On the fun service note, I have to share a bit of the night. I found myself meeting some of the nice temple community, which was good, considering I hate going and feeling like I'm sitting in the back of the classroom in the cardboard box where "loquacious" students end up (this is an allusion to kindergarten at Stapleton Elementary in Joplin, MO where I grew up). I met a nice older couple who happened to ask where I lived. I explained that Ian and I live way the hell away from anything pertinent to either of our lives (work, school, temple, friends), but that we were hoping to move up near Wrigleyville, and I added that we were eying the building next door to the synagogue. The nice couple (whose names escape me) then informed me that my synagogue, my very own shul, owns the apartment complex! They then informed me that chances are sometime in 5 or 10 odd years that building will make way for a temple expansion once the money is there, but they quickly added that by then, "you and your boyfriend will be ready to move to the suburbs anyway!" Right. But either way, talk about STELLAR news for us! Maybe this will grant us an in? Here's to hopin' anyway :)

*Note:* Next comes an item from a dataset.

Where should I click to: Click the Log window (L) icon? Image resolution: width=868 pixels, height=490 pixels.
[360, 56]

I also have to share about the fellow there at the special service who said he stopped in because he often walks by but had never been. His name was Lawrence and he was constantly smiling, this almost devilish grin, the kind you see on a little boy before he pushes his sister into the fountain she is so quietly leaning over by to eye the quarters 'neath. Like he had something he wasn't telling, a secret or plan or something. It made me nervous. But I was friendly. The gal who I met that night, Natalie, and I sat near him and struck up conversation. We sort of assumed that perhaps he was interested in Judaism. He was curious, yes, but then said that he thought it was the "second best religion." We didn't continue with that line of conversation. No way, no how. Natalie turned to me and we started talking about my conversion (which happened to come up in the commons hall during the wine and cheese reception). Of course this got Lawrence going and he started questioning how I got to Judaism. I couldn't give him the whole spiel of how at home I grew up being able to believe what I wanted but that in public and with friends I was more or less cornered into Christianity out of a want to belong. So he concluded, "So you went from nothing to Judaism ...?" with that grin. That "oh I know your kind" grin. I wanted to slap him. He left me mumbling and unable to finish my thoughts. Then the service started.

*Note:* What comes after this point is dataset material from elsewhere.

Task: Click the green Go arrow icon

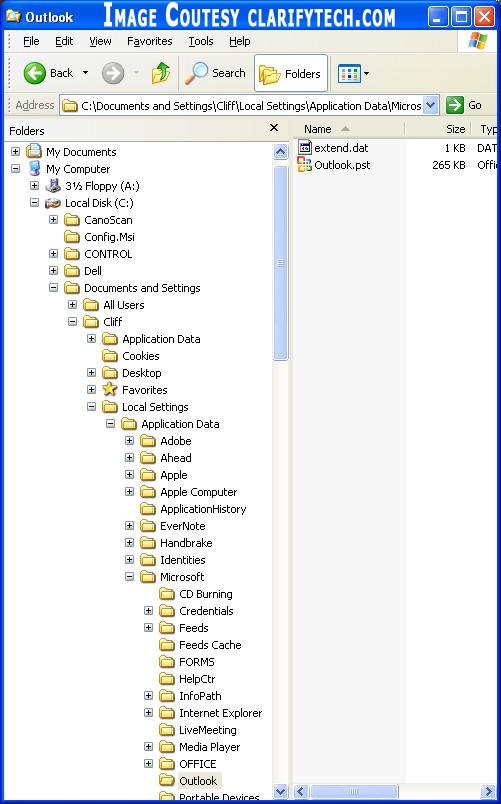Action: pos(455,105)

He made me uncomfortable, and it wasn't because I had the walls up. The moment I saw him I felt there was something unsettling about him. His Judaism as the "second best religion" question just pushed me a little over. I knew there was something uncomfortable. I'm really sure why he was really there or what he wanted out of it. He got shmoozy with some people, but that grin. It's the kind you see on pop-up clown boxes. Creepy carnival rides. The kind you have nightmares about. I'll be happy if I don't have to see him again. If I do? I'll tuck away the unease and be welcoming. After all, he hasn't done anything to garner my disrespect or fear. At least, I don't think he has.